On Monday of this week, we published a story about Sprint ‘retuning’ its iDEN network. We pondered what retuning meant. We now have been given a few more details. An internal source from Sprint sent us information on a slide regarding iDEN decommissioning.

Retuning basically entails complete decommissioning of many iDEN sites. Basically the iDEN towers being removed from the network are excess capacity sites added many years ago when a much larger Nextel iDEN network was planned for. With the removal of many iDEN sites, the remaining sites will need to be “retuned” to increase coverage area to try to capture the same square mileage. This is the cause of why indoor performance may suffer, because a lot of signal overlap that exists today will be lost. And many users may find themselves farther from a signal, that by the time they get indoors they are sufficiently far enough away that the signal could be unusable or nonexistent. And these customers will be able to get out of their contracts, ETF free.

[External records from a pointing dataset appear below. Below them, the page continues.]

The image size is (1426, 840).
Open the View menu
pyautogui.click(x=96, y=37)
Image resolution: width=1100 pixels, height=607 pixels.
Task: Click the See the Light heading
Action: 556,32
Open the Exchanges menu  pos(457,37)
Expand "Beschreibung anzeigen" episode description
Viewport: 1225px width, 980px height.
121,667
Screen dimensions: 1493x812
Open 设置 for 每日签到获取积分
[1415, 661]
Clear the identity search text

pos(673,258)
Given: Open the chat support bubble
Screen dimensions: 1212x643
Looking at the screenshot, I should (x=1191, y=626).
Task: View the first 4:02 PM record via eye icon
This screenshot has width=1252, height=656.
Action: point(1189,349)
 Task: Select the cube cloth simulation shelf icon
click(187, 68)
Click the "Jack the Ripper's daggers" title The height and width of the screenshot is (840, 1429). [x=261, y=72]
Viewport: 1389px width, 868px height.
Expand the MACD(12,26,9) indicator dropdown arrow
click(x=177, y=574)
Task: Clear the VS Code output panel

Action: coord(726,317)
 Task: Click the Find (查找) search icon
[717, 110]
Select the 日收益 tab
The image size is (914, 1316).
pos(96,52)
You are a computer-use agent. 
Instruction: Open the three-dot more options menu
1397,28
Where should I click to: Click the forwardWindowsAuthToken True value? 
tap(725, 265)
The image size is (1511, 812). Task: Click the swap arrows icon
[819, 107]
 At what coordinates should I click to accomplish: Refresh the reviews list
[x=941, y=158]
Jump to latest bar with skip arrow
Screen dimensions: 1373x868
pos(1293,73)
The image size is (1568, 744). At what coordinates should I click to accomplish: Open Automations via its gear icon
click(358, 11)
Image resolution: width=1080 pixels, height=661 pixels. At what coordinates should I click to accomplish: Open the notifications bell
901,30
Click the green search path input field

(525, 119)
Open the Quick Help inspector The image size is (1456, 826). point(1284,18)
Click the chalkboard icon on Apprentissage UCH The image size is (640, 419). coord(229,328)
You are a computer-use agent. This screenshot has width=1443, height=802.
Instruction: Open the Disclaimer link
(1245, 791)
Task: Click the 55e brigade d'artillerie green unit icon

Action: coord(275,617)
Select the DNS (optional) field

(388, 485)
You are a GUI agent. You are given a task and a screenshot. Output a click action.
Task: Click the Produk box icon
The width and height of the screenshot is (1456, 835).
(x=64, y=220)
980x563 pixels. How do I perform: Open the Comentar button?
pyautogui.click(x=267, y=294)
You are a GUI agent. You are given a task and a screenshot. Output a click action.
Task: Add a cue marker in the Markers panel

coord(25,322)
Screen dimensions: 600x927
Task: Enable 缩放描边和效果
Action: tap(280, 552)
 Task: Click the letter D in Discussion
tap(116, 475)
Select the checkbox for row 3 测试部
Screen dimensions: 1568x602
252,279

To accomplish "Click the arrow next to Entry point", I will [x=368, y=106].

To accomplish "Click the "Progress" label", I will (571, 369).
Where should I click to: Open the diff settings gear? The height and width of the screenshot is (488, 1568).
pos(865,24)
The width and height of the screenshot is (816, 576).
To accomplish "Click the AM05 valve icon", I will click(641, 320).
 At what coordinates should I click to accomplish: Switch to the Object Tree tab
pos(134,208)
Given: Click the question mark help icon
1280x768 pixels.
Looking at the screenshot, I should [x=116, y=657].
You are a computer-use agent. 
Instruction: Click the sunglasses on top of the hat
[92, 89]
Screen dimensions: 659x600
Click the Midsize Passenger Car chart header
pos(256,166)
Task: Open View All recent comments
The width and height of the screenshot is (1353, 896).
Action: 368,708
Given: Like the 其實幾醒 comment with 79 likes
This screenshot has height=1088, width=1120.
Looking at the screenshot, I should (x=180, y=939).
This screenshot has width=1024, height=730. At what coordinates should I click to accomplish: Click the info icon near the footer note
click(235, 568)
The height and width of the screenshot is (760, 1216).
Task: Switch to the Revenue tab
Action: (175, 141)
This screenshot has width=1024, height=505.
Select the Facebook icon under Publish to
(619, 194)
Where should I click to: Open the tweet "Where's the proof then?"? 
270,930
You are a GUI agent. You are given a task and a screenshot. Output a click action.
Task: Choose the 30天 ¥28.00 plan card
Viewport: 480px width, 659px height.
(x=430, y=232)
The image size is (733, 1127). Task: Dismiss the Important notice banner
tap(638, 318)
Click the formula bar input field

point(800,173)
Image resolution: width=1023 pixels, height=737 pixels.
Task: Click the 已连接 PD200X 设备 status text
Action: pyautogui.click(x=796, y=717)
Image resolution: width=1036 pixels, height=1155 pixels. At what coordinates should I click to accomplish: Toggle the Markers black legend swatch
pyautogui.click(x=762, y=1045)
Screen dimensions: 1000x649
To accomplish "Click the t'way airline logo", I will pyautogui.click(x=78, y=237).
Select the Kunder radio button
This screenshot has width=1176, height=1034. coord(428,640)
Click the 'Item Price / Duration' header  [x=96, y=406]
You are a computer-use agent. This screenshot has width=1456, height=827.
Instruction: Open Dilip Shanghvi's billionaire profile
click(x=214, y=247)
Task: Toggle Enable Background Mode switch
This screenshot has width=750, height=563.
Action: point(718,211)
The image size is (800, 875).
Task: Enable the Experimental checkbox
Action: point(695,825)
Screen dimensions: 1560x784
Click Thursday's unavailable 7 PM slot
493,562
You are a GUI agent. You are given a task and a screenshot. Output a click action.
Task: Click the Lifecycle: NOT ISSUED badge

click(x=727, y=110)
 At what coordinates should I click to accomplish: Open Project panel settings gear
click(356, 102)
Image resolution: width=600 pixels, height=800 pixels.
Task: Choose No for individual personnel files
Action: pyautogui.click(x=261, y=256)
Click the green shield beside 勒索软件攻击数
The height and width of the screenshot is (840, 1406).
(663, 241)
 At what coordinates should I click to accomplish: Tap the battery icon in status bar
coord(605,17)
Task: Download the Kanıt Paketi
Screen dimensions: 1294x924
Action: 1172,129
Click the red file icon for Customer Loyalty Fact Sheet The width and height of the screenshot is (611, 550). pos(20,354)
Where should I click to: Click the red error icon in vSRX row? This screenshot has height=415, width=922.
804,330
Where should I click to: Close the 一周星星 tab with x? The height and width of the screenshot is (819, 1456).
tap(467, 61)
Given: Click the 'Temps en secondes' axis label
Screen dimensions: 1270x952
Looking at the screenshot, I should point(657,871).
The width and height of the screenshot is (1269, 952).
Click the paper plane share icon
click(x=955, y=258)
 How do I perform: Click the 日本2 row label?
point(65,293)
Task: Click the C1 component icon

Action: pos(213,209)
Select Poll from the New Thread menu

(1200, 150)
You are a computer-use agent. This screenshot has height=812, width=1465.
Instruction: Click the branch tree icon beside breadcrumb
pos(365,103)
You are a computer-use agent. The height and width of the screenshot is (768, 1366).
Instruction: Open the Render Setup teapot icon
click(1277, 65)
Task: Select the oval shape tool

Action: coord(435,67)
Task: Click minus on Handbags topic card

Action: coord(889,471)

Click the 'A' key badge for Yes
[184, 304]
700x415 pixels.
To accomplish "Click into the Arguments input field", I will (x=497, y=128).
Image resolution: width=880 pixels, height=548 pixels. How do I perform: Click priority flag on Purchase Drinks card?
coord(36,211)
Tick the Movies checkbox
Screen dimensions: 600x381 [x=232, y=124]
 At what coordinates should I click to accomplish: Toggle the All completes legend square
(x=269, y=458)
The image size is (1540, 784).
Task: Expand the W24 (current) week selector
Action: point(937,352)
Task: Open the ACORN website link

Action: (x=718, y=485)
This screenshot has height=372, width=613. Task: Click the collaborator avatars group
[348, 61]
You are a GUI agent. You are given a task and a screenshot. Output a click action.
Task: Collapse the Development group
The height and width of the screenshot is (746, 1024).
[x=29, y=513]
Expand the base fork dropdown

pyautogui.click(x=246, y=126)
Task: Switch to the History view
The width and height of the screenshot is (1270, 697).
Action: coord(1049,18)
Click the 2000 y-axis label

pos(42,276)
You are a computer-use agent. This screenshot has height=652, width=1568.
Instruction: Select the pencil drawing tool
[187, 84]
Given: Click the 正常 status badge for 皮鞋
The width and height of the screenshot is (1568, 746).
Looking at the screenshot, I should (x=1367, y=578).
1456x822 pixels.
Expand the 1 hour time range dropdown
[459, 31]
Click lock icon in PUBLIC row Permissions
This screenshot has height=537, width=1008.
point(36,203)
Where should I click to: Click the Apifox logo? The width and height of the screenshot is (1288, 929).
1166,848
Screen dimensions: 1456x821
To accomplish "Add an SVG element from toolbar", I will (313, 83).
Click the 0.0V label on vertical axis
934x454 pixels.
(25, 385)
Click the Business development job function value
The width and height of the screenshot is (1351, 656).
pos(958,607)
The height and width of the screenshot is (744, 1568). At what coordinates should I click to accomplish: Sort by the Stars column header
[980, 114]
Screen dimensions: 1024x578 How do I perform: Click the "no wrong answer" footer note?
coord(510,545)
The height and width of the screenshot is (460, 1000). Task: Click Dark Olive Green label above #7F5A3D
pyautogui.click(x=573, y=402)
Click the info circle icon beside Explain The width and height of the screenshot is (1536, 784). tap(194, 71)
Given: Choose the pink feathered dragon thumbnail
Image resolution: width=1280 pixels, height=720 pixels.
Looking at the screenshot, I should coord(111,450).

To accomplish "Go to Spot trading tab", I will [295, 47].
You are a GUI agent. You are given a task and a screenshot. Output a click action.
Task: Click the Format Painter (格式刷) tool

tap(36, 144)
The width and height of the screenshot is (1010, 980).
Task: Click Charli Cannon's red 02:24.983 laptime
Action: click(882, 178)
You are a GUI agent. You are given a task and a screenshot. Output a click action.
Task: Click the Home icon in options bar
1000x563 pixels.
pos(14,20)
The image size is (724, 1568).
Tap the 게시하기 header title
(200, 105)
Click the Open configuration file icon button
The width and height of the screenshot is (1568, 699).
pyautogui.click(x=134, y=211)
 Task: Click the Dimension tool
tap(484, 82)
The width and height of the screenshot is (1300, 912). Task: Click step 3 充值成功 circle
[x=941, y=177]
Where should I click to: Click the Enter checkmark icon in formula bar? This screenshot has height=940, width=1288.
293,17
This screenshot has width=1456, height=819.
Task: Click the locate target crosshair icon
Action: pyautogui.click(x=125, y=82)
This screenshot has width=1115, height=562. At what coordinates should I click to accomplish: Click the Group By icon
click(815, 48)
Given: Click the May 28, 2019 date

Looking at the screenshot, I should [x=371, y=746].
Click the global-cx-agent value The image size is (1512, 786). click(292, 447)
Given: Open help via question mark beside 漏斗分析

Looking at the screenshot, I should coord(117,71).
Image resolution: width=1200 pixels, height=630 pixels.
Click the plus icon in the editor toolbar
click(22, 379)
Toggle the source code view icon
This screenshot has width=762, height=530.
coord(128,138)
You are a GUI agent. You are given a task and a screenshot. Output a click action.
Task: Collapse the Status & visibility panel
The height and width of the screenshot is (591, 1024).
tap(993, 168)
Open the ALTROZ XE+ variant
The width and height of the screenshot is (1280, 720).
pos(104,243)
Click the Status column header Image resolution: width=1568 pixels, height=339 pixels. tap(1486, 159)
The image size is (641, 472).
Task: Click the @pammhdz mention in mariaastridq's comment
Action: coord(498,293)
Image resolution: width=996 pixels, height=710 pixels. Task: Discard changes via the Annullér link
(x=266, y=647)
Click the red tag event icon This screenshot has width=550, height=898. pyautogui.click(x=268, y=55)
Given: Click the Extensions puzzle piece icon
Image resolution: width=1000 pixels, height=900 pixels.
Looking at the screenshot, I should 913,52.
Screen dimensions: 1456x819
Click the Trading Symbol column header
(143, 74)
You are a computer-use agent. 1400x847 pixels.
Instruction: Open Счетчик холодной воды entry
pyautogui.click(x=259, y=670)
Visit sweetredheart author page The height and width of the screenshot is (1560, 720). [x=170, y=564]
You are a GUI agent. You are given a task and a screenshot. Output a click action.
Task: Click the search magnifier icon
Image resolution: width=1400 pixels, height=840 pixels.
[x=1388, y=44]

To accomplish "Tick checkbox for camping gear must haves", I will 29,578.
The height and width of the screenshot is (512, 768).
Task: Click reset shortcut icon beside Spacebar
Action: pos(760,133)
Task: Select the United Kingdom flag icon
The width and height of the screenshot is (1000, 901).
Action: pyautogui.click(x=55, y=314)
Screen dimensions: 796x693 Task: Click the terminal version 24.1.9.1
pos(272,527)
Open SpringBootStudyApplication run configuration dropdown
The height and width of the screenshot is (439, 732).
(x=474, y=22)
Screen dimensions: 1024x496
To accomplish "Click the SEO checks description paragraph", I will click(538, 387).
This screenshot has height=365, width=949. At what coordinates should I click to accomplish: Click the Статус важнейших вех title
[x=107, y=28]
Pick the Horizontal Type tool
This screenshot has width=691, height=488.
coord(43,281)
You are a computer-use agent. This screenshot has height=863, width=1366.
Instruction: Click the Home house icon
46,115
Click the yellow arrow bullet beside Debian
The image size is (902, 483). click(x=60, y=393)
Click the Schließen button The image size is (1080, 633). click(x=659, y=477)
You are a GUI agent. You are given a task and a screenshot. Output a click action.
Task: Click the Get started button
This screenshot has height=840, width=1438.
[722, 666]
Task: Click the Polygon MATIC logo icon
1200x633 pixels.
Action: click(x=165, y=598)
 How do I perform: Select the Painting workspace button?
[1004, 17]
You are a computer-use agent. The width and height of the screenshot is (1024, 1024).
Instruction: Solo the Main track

Sprint will begin decommissioning these excess iDEN sites in the New Orleans area at the end of February at the conclusion of Mardi Gras. This will be the test market for this decommissioning plan. Then after NOLA’s iDEN is retuned, they will take that information nationwide and begin decommissioning iDEN towers in the rest of the country in April.

CNS (Custom Network Solution) donor sites and towers deemed critical for potential disaster recovery efforts will not be decommissioned. Sprint listed one of the chief reasons for the early decommissioning of these excess sites is to reduce operating costs and allow Sprint to be more competitive.

Sprint is also creating an “iDEN War Room” to support the iDEN Decommissioning project. This War Room will handle customer service fallout resulting from the significant iDEN network upheaval that is anticipated.

Even though this transition is welcome news (except by perhaps iDEN customers), it sadly doesn’t sound like it includes any 800MHz refarming for post Network Vision uses, like 1xA voice and LTE carriers. Many of us were excited at this possibility. But now our hopes are dashed for the near future.

But no matter how you slice it, the end of iDEN is nigh!